Combining the sculptural and natural worlds, was London's ArtAncient, whose collection of little understood gogottes (natural sandstone formations originating from the prehistoric sand dunes of Fountaineblue, near Paris) were priced between £4,500 and £150,000—eight of which sold during the preview.
The talks programme picks up on the fair’s broader leaning towards female talent "undiscovered" female talent, which included a painting of Anne of Cleves (1825) by Marie Victoire Jacquotot at E&H Manners and A blue and yellow Macaw (around 1800) by Sarah Stone, the first female British painter of birds and animals to receive professional recognition. The work, on the stand of Karen Taylor Fine Art, was on reserve for a museum.

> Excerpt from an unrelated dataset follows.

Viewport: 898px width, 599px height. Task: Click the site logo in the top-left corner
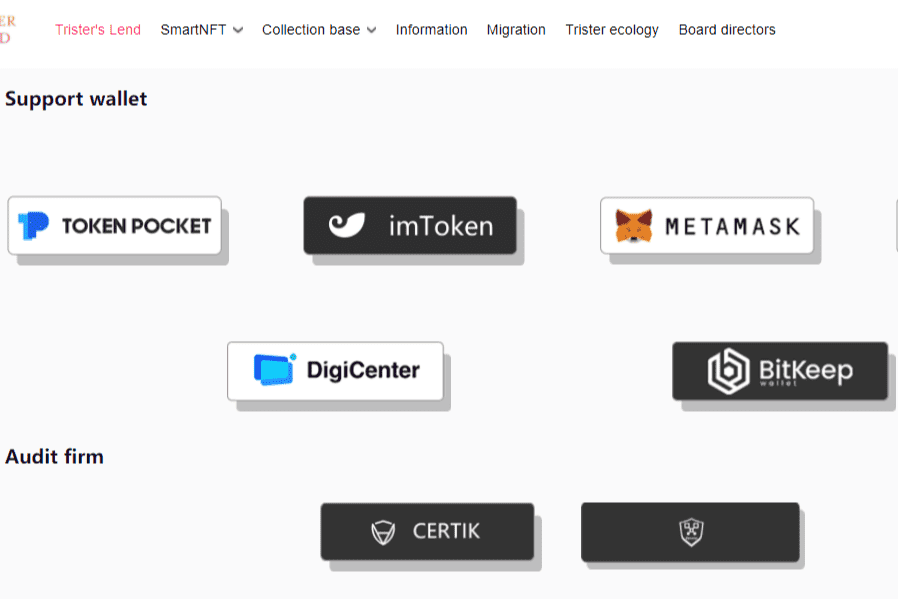8,27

Away from gallery stands there were thought-provoking light installations All the Flowers are For Me (2017) and This is NOT a Refuge II (2018) by US-Pakistani artist Anila Quayyum Agha, represented by Sundaram Tagore Gallery. A display devoted to the 100th anniversary of the discovery of Tutankhamun’s tomb, put on by Factum Foundation and Skene Catling de la Peña, also offered a stimulating respite from pacing the tent floors.
The event’s celebration of the multidisciplinary with its dash of luxury can, at times, feel like a bit of a bubble. But, after difficult years that have seen a global pandemic, Brexit fallouts and an ongoing cost of living crisis, looking at "nice" things can feel, well, rather nice.